(EXTRACT TO READ)

And I said, "Well, there's
so much Black talent out here
that doesn't have a vehicle
to display that talent,
so I'd like to develop
something for Richard Pryor."
He went and searched
for a project,
which became Which Way Is Up?
Goddamn!
Which Way Is Up?
may be the greatest vehicle
for him as a comic actor,
and that's because
it's taking these elements
of his stage comedy,
the fact that
he can throw himself
into so many different
fascinating characters,
and saying,
"Let's do that onscreen."
The characters that we were
creating to oppose Richard,
we decided that he would
play all three of those parts.
He was so brilliant
and so funny.
She's got a knife!
God damn, the bitch
done gone berserk!
Ow!
Let go of that door, nigger!
With Michael Schultz,
he found his best
directorial translator,
somebody who was able
to kind of create a world
that Pryor could really
just be comfortable in.
I mean, I think about
those films
that they did together
as a specific body of work
in Pryor's canon.
Come on, nigger!
Damn! They trying
to knock him over the wall!
Get out of my way, nigger!
He decides to take this movie
called Greased Lightning,
playing a race car driver,
Wendell Scott,
and we were in a town
called Madison, Georgia,
but it had all of the mentality
of the real deep South,
and one of the things
about Richard
is that he always
had a commitment
to have as many Black
supporting actors
and crew people as possible,
so here was an almost
all-Black crew
that Richard had put together,
and the townspeople
were apoplectic.
They were trying to create
all kinds of havoc
to make the film people go away,
and the sheriff finally called
a town meeting,
and he said, "Look, y'all.
These niggers will be gone
in three weeks.
Do not mess with the money."
And calmed them down, you know,
to a degree.
All right, nigger.
During the filming
of Greased Lightning,
Richard records an album
which may stand
as his most fearless
achievement as a comedian,
and it shows how far
he was taking American comedy.
" Bicentennial Nigger ."
I mean, that's the funniest
thing in the world,
because the Bicentennial,
1776 to 1976,
was such a moment of patriotism
in American society,
but a lot of people were asking
how far have
African-Americans come
during this time?
Today, another president
has made the journey
to Philadelphia,
this time to mark the 200th
year of liberty in America.
Ladies and gentlemen,
the President
of the United States.
The celebration
of the United States
was a white celebration,
because Black people
had been marginal
throughout most,
if not all, of that time,
so Richard is
acknowledging the time,
"Bicentennial,"
but he's putting
a particular twist on it.
The title track
is this stick of dynamite
with a slow fuse.
What that track does
is it says, you know,
where did Black humor come from?
It came from
not people trying
to entertain people,
but it comes from
the slave ships.

(End EXTRACT TO READ)

WHAT THE TASK REQUIRES
Translate this sentence from the Richard Pryor transcript into Spanish: "The title track is this stick of dynamite with a slow fuse." The items that follow this transcript come from a separate, unrelated source.

(GIVEN DATA)

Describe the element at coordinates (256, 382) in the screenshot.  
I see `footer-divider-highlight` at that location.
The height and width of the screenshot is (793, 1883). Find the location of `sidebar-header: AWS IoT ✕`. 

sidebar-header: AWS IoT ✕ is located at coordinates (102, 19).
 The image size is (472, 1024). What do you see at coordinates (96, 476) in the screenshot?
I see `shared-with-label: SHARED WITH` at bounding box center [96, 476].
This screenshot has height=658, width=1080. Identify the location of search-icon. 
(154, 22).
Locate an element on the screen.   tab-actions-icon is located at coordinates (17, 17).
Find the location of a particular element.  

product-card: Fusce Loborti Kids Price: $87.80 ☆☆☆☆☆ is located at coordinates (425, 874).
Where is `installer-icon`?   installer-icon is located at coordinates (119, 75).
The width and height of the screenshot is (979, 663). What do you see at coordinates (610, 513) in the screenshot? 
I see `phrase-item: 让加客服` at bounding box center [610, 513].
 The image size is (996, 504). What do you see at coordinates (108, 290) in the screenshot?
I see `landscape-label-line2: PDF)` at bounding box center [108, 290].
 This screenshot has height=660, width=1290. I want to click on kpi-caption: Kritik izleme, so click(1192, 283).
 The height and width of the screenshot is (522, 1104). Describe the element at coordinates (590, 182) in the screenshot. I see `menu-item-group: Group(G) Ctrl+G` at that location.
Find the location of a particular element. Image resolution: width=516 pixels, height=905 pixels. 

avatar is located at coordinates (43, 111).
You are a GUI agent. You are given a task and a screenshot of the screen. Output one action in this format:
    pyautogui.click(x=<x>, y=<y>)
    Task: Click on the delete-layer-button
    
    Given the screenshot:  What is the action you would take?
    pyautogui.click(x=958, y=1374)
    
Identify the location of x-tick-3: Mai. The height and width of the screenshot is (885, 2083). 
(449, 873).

(End GIVEN DATA)

WORKED SOLUTION
La canción que da título al disco es este cartucho de dinamita con una mecha lenta.